The publication history is evidently complete although it is also somewhat unusual. One might reasonably expect a drawing bearing a New Yorker Editorial Department stamp and other notations to be published in that magazine, but this cartoon was first published in McClure's and never appeared in The New Yorker. It would not have occurred to me that the boy in this drawing is not the Addams Family's familiar Pugsley but rather some earlier prototype. Finally, I could not have come up with a better descriptive catalogue title for this drawing than Sidewalk Hearse. I know because I tried.

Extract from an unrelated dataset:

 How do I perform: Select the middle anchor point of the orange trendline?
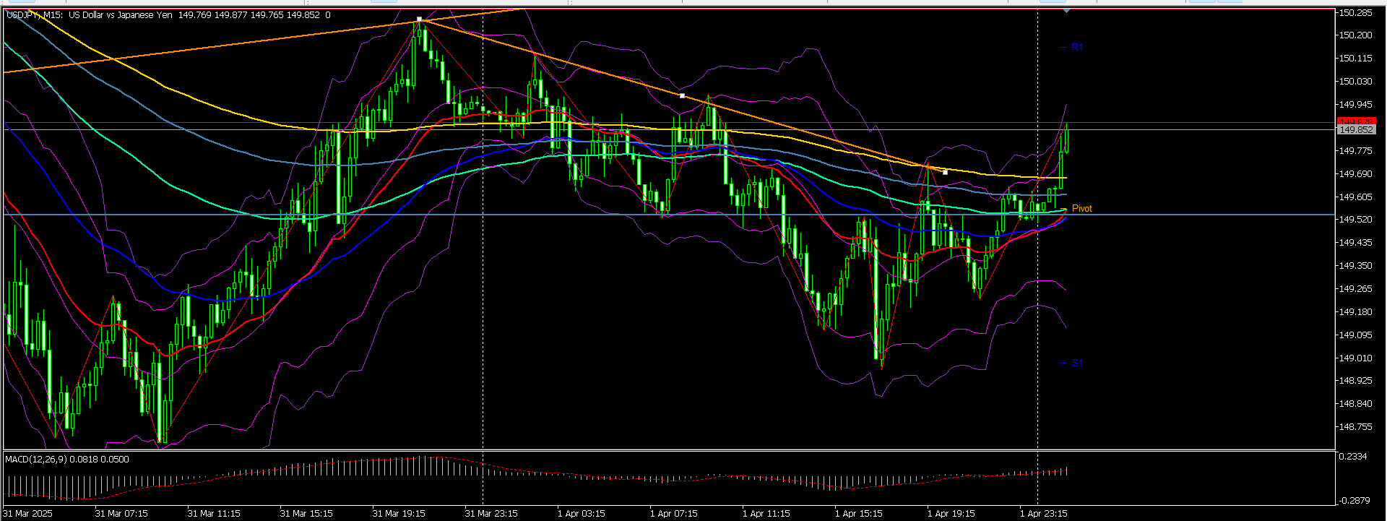pyautogui.click(x=683, y=95)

On February 1, this wordless drawing was sold at Skinner with a presale estimate of $3,000 to $5,000. Internet bidding started at $1,500 and hit the $4,000 mark before the live auction began. There the bids rose in $500 increments to $7,000, the selling price. The drawing had been a gift from the artist to Lou and Deems Taylor. Deems Taylor was a well-known music critic.

The listing:





Charles Addams'sSignature


https://www.liveauctioneers.com/item/15301840_charles-samuel-addams-american-1912-1988-sidew



Charles Addams, Sidewalk Hearse, Inscribed "For Lou & Deems Taylor from Chas Addams"
[End of Auction Listing]


Deems Taylor in Walt Disney's "Fantasia" (1940)

Note:  My newly-conceived Blogger label NYerKilled, seen below, is used on this blog only for works purchased by The New Yorker, apparently prepared for publication, and then not run in the magazine. This marks the third instance that I've used it in more than 750 blog posts. It's always interesting to speculate what prompted The New Yorker's editors to make an about-face, but today I'm going to have to leave that to you.